Refuting Equivalence in Probabilistic Programs with Conditioning
Krishnendu Chatterjee, Ehsan Kafshdar Goharshady, Petr Novotný, Đorđe Žikelić
TL;DR
The paper addresses refuting equivalence of probabilistic programs that include conditioning via observe and score statements. It introduces weighted restarting to translate conditioning-enabled programs into output-equivalent conditioning-free programs by tracking weight with $W$ and restarting with probability $1 - W/M$, thereby reducing to a setting where existing automated, provably correct refutation methods apply. The authors establish a sound and complete proof rule based on upper and lower expectation supermartingales (UESM/LESM) under OST-soundness, and show semi-completeness of their polynomial-template synthesis algorithm. Empirical evaluation on standard inference benchmarks demonstrates improved refutation coverage and provides Kantorovich distance lower bounds for similarity, while highlighting the method's automation and applicability to infinite-state, discrete, and continuous PPs with conditioning.
Abstract
We consider the problem of refuting equivalence of probabilistic programs, i.e., the problem of proving that two probabilistic programs induce different output distributions. We study this problem in the context of programs with conditioning (i.e., with observe and score statements), where the output distribution is conditioned by the event that all the observe statements along a run evaluate to true, and where the probability densities of different runs may be updated via the score statements.

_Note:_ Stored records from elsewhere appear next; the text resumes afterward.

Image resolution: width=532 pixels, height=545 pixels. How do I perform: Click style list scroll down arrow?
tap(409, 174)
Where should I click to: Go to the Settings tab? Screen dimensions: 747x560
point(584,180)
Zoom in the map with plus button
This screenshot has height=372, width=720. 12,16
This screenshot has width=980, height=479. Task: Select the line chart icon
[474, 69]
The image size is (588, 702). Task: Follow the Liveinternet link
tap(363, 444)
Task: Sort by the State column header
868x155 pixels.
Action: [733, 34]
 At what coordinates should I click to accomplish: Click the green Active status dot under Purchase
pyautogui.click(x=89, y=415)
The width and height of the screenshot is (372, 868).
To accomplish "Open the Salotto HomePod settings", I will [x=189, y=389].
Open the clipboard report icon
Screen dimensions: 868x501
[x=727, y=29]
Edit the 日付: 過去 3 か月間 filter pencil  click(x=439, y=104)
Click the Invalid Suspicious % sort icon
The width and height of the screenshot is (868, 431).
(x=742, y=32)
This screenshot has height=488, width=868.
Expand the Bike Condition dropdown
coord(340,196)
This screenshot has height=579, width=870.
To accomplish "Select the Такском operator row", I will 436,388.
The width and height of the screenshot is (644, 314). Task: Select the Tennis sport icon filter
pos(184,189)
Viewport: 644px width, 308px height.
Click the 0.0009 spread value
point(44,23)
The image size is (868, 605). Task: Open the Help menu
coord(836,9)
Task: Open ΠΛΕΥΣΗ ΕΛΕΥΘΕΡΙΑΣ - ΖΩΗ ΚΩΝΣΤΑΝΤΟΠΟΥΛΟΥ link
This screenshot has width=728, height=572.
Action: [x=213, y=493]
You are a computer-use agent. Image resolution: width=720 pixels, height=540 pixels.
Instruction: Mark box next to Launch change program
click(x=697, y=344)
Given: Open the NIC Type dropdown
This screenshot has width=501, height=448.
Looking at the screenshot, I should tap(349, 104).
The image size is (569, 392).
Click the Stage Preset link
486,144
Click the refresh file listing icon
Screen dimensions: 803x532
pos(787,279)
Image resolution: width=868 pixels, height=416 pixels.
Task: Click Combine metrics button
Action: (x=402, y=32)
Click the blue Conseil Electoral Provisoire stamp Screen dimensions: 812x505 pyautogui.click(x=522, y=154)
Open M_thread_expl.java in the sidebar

Building on a recent work on programs without conditioning, we present a new equivalence refutation method for programs with conditioning. Our method is based on weighted restarting, a novel transformation of probabilistic programs with conditioning to the output equivalent probabilistic programs without conditioning that we introduce in this work. Our method is the first to be both a) fully automated, and b) providing provably correct answers. We demonstrate the applicability of our method on a set of programs from the probabilistic inference literature.